Friday, March 7, 2014
DNA's Impact -- A 2050 Look
Nathan W. Murphy raised quite storm of comments about a blog post on FamilySearch entitled, "Family History in 2050: DNA's Impact." It is apparent that the commentators do not share Nathan's view of the future and, like many in the genealogical community, take themselves way too seriously. I have been a Popular Science reader for years. Not quite as long as this March, 1921 cover, but for a very long time. I am quite used to their "predictions" about the future. I guess that their accuracy for predicting the future is extremely poor. This is mainly caused by developments, such as computers, that no one could accurately foresee. Likewise, predicting the future of genealogy is just a risky, but still entertaining. I am afraid that I do not share Nathan's Utopian view of the future impact of DNA on genealogy, not because it might not happen, but simply because 2050 is way too soon for such a change.
You might have noticed in one of my recent posts that I made a reference to science fiction. Even if you are not a science fiction fan, I might have you recall two movies that were popular a few years back: 2001, A Space Odyssey and 2010. I might remind most of you that it is now 2014 and almost all of the events depicted in both movies are just as far in the future as ever. Nevertheless, some changes have been spectacularly more dramatic than Arthur C. Clarke or Stanley Kubrick imagined, such as SIRI on my smartphone, but space travel involves huge investments in an endeavor that has yet to prove economically viable.
Likewise, technological developments are unpredictable both in their possible occurrence and in their impact. Genealogy is a very, very conservative pursuit. If you want to know the reality, think about how many people are still using Personal Ancestral File. I taught a class yesterday on Social Networking and Genealogy and some of the class members did not have even one social networking account, not even Facebook. My prediction is that in 2050, just a few short years away, there will still be a substantial segment of the genealogical community that will never have heard of DNA and will still be doing almost all of their research recording on paper.
DNA will only become valuable for genealogical research to the extent that the paper (online or physical) research is done in a way that complements the DNA results. For example, all the DNA tests in the world today will not correct the errors in the online family trees now in existence.
Thanks to Nathan for his entertaining look at the future. Without such glimpses into the future we would be complacent with the present and fail to embrace new technology when it is manifestly superior to what we have now. But just like Popular Science's monorail and very frequently featured flying cars, some developments just never seem to have a general impact on society and sometimes the real changes come from very surprising and unanticipated developments.

* The task
Can you rewrite the DNA post, starting with "Thanks to Nathan" and going on through "and unanticipated developments.", with "monorail" replaced by "moving sidewalk"?

* Source data
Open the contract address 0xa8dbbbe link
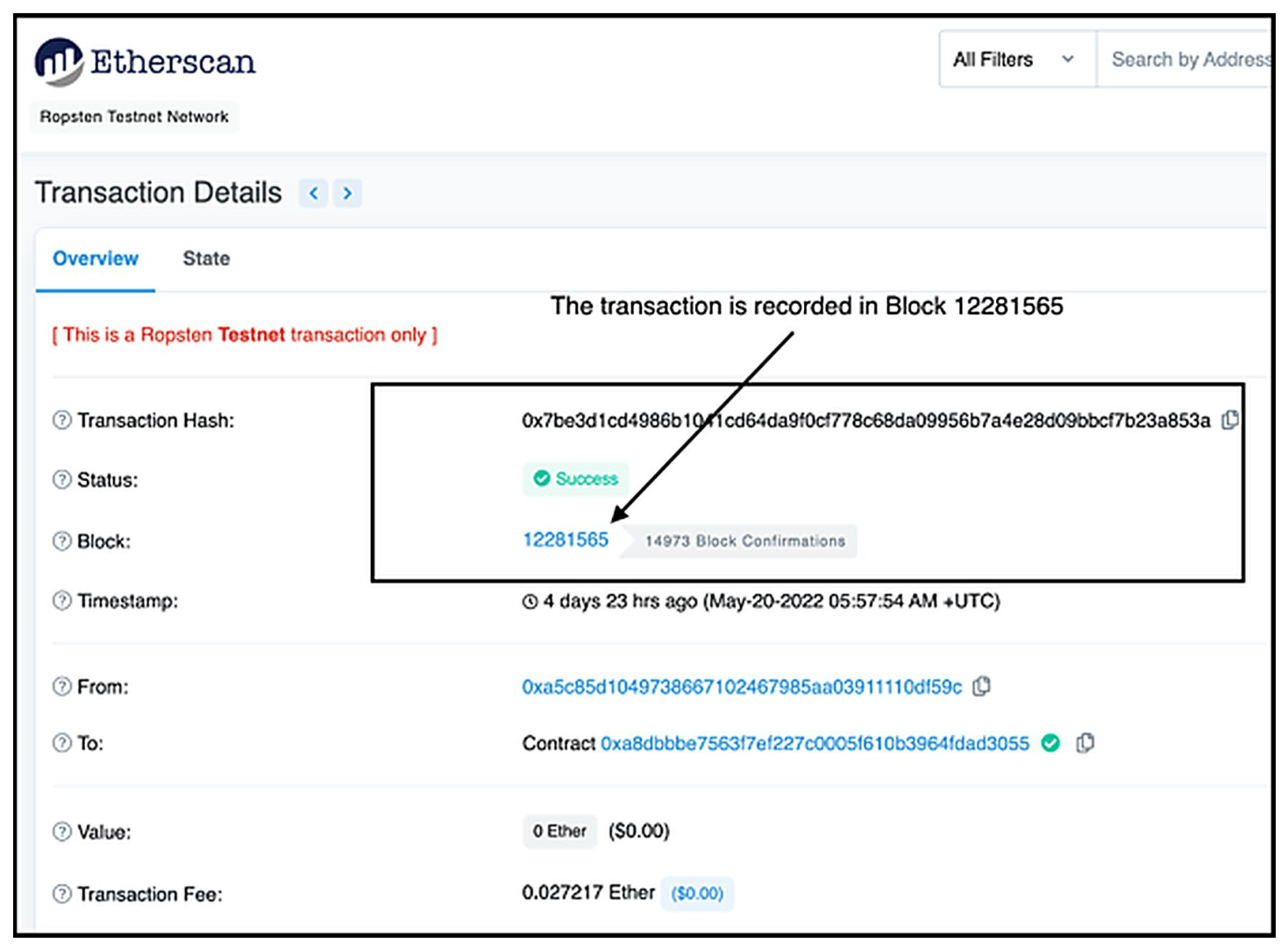Image resolution: width=1288 pixels, height=950 pixels. 815,744
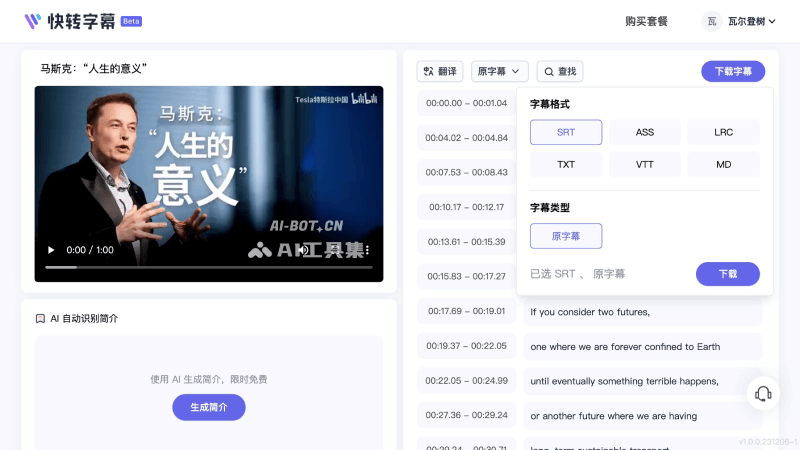This screenshot has height=450, width=800.
Task: Click the 下载 button in the popup
Action: click(x=727, y=273)
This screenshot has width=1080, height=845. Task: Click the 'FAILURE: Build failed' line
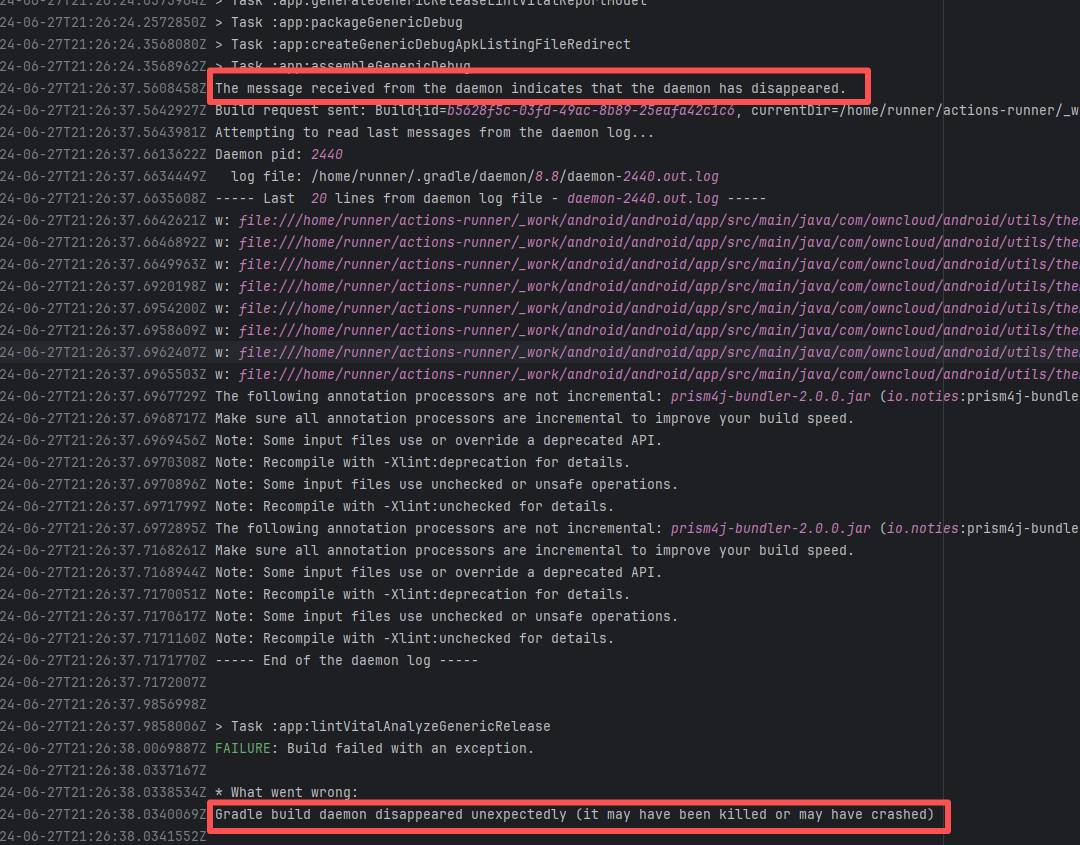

* Response area
Thanks to Nathan for his entertaining look at the future. Without such glimpses into the future we would be complacent with the present and fail to embrace new technology when it is manifestly superior to what we have now. But just like Popular Science's moving sidewalk and very frequently featured flying cars, some developments just never seem to have a general impact on society and sometimes the real changes come from very surprising and unanticipated developments.